Classic Bread And Butter Pickles

Total Time: 24 hrs 20 mins Preparation Time: 24 hrs Cook Time: 20 mins

Ingredients

  • 4 lbs small pickling cucumbers, cut into 1/4 inch slices (about 12 cups)
  • 2 medium onions, sliced thin
  • 6 tablespoons kosher salt or 6 tablespoons pickling salt
  • 4 cups crushed ice
  • 3 cups sugar
  • 3 cups cider vinegar
  • 2 tablespoons mustard seeds
  • 2 teaspoons celery seeds
  • fresh ginger (four 1/4 inch slices)

Recipe

  • 1 in a large bowl, toss cucumbers, onions, and salt.
  • 2 transfer mixture to a large colander, alternating layers with crushed ice, finishing with ice on top.
  • 3 weight with a heavy plate and chill overnight, up to 24 hours.

_ _ _

- What you are asked to do
Reproduce the bread and butter pickles recipe word for word between "Ingredients" and "1/4 inch slices)", inclusive.

- Excerpted data

_ _ _

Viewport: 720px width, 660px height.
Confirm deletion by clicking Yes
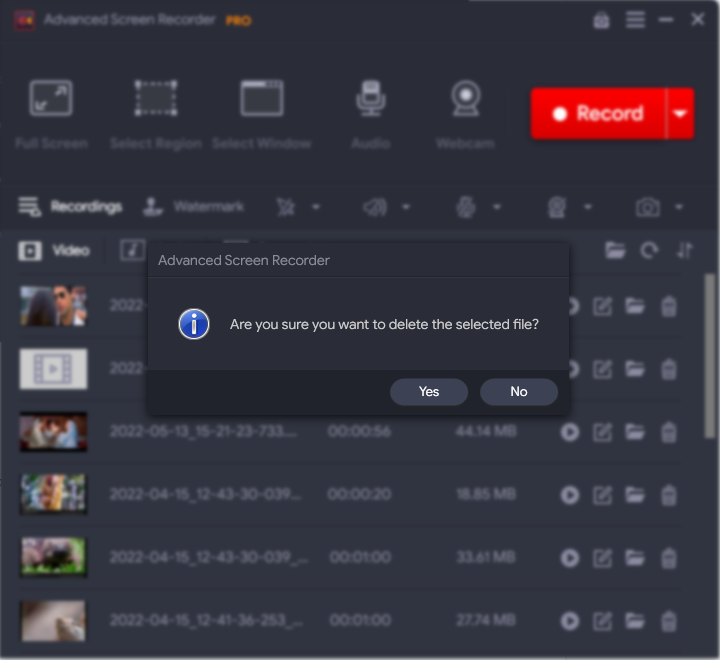429,392

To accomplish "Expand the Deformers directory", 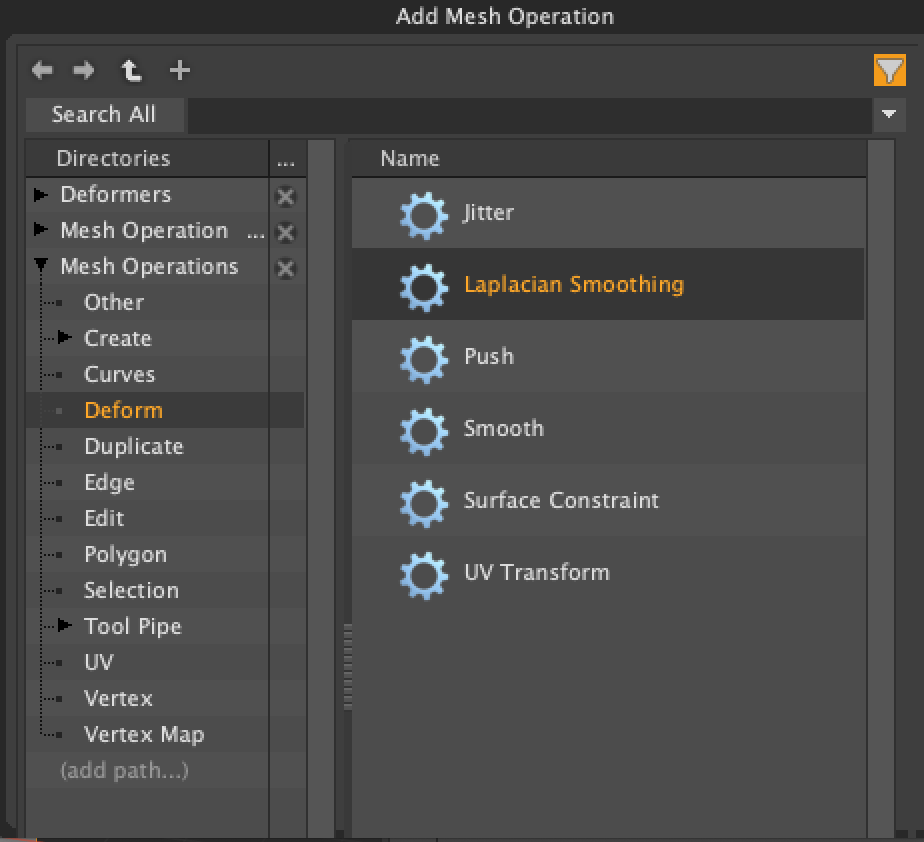I will click(x=41, y=194).
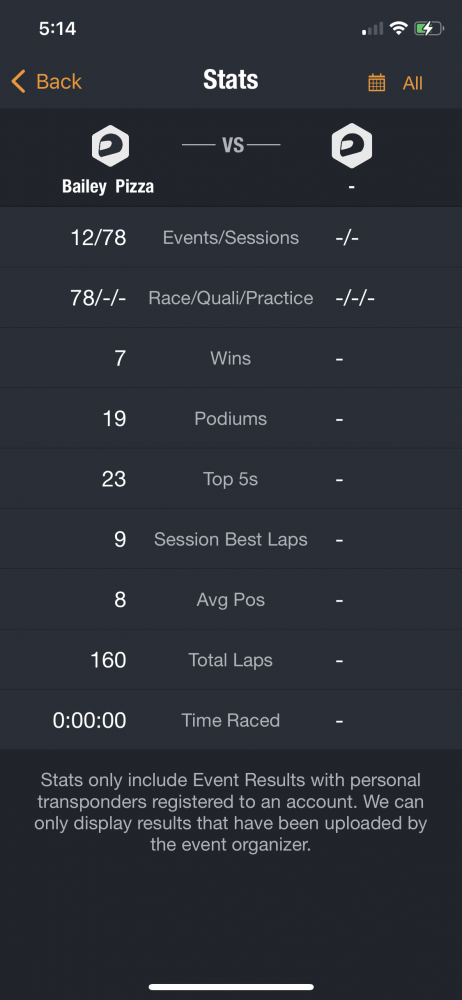Viewport: 462px width, 1000px height.
Task: Open the calendar date filter icon
Action: click(376, 83)
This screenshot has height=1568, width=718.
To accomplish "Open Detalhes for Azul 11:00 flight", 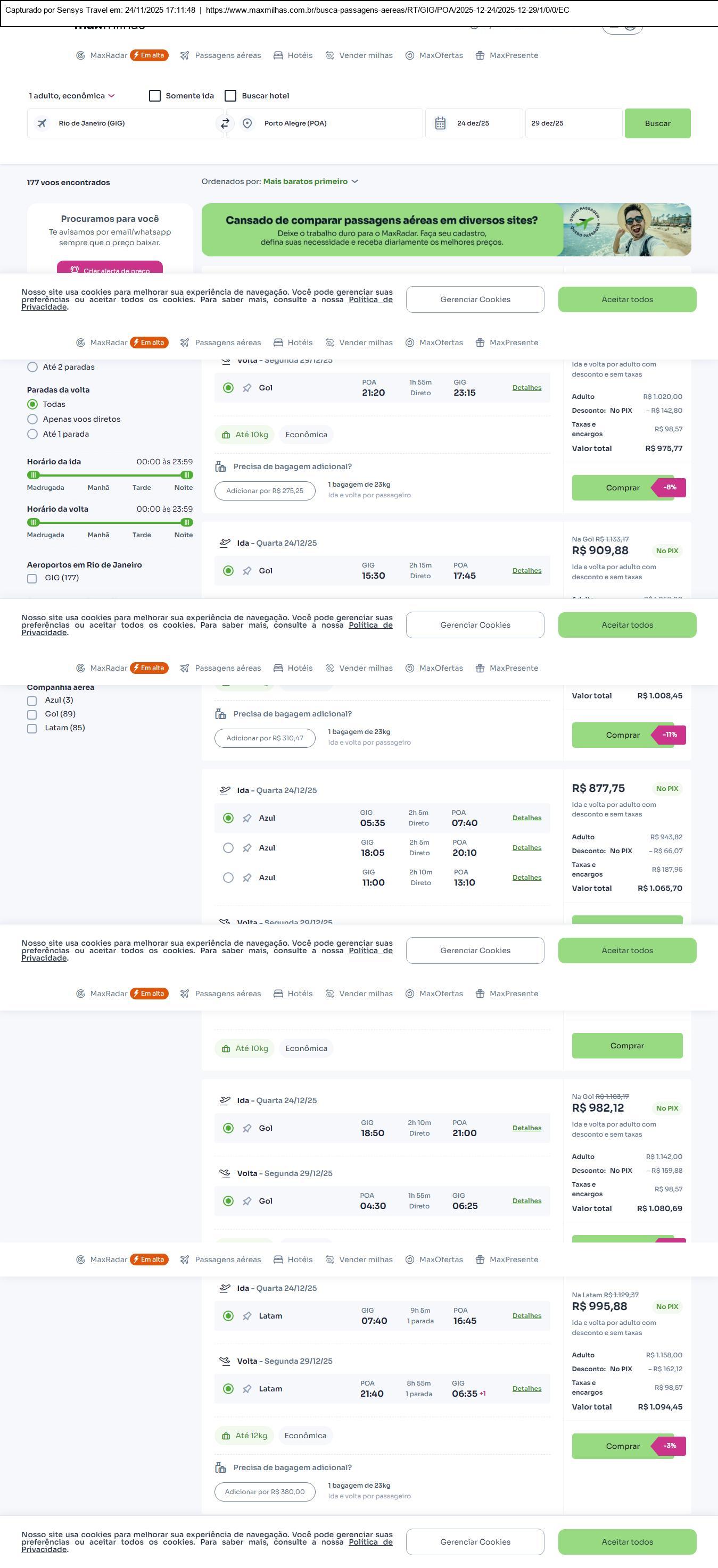I will (x=527, y=877).
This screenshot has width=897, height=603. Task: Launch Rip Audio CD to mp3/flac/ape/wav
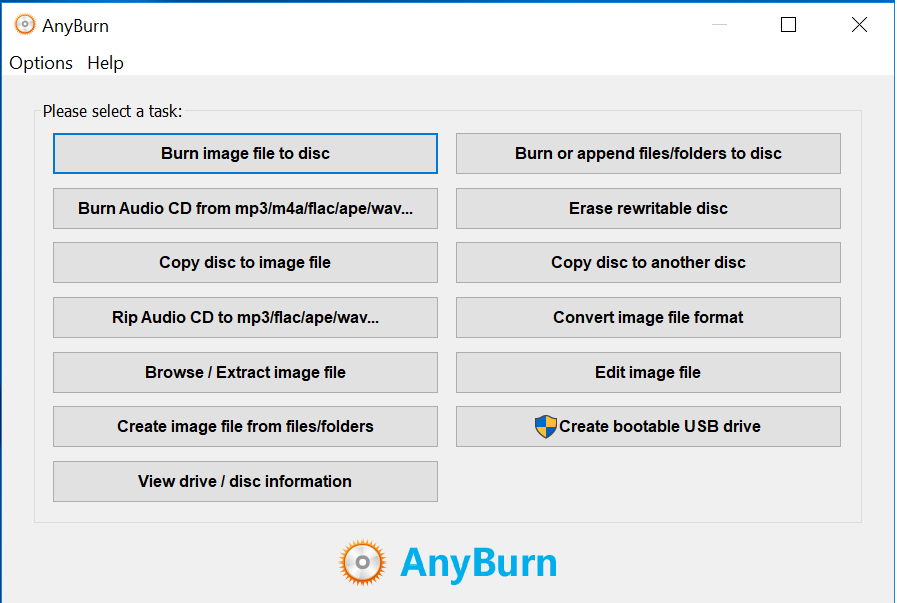coord(245,318)

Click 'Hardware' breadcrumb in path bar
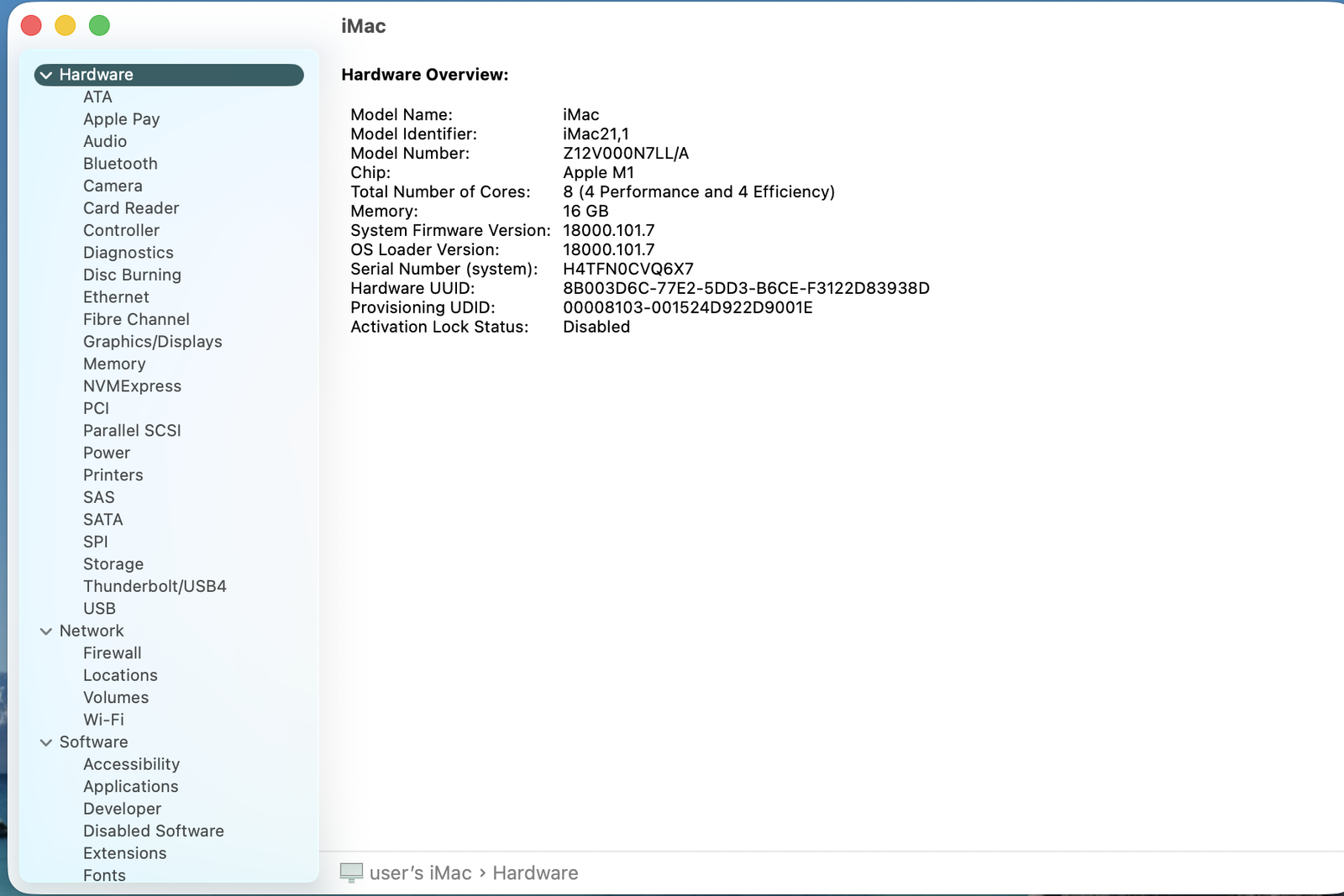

_ _ _

- Answer below
Ingredients

  • 4 lbs small pickling cucumbers, cut into 1/4 inch slices (about 12 cups)
  • 2 medium onions, sliced thin
  • 6 tablespoons kosher salt or 6 tablespoons pickling salt
  • 4 cups crushed ice
  • 3 cups sugar
  • 3 cups cider vinegar
  • 2 tablespoons mustard seeds
  • 2 teaspoons celery seeds
  • fresh ginger (four 1/4 inch slices)